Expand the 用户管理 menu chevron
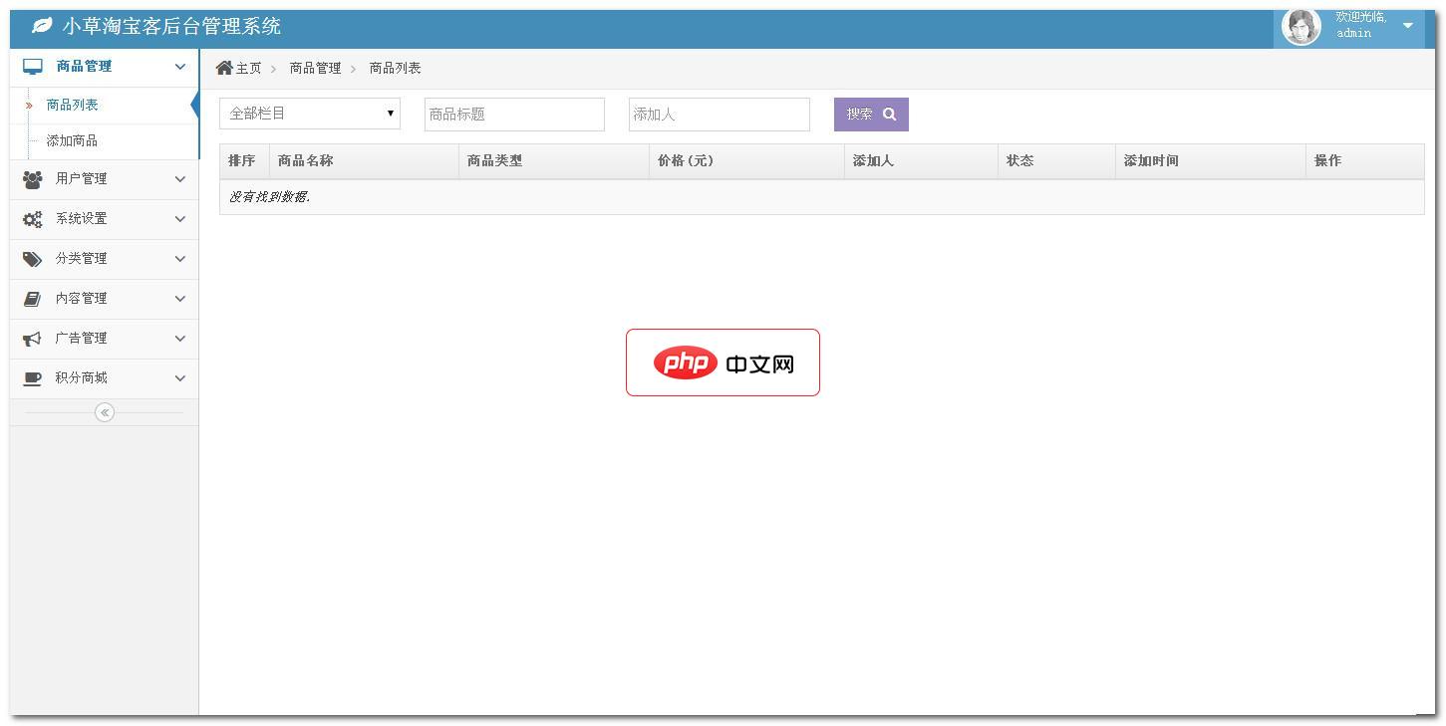This screenshot has height=726, width=1446. [x=180, y=179]
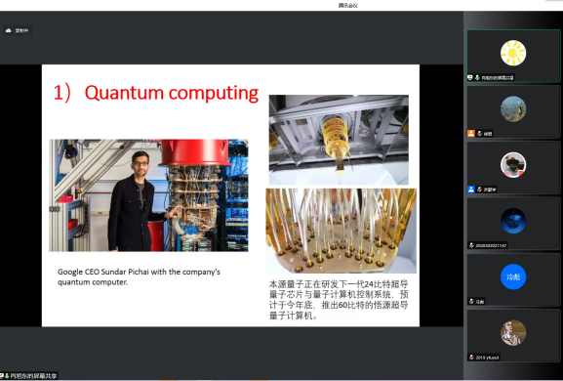Click the blue co-host badge icon
563x381 pixels.
[471, 190]
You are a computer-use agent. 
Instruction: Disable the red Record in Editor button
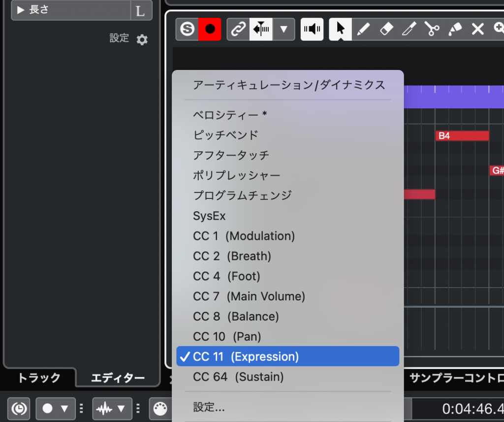[x=210, y=30]
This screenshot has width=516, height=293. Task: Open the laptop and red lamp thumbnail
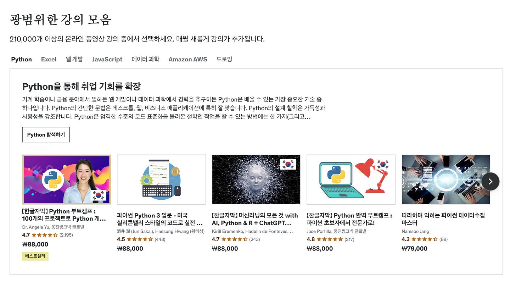tap(351, 179)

————————

- _Directions for this task_
Transcribe each entry above without alteration, but keep the pictures out.

- _Output for this task_
Expand the 用户管理 menu chevron
This screenshot has height=726, width=1446. [x=180, y=179]
Click the blue co-host badge icon
563x381 pixels.
[471, 190]
You are a computer-use agent. 
Instruction: Disable the red Record in Editor button
[x=210, y=30]
This screenshot has width=516, height=293. Task: Open the laptop and red lamp thumbnail
tap(351, 179)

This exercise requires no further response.